» Task goal:
Rewrite the listing starting at the line containing "Task: Click the Bonitätsampel radio circle" and ending at the line containing "1134x528 pixels. [204, 349]", changing "radio circle" to "radio button" and keeping everything else the same. Return only those lines.

» Listed entries:
..............................

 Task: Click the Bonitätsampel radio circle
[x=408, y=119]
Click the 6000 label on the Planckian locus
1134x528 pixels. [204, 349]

..............................

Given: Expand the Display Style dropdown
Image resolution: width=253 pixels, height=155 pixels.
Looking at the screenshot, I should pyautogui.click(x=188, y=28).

..............................

» Full solution:
 Task: Click the Bonitätsampel radio button
[x=408, y=119]
Click the 6000 label on the Planckian locus
1134x528 pixels. [204, 349]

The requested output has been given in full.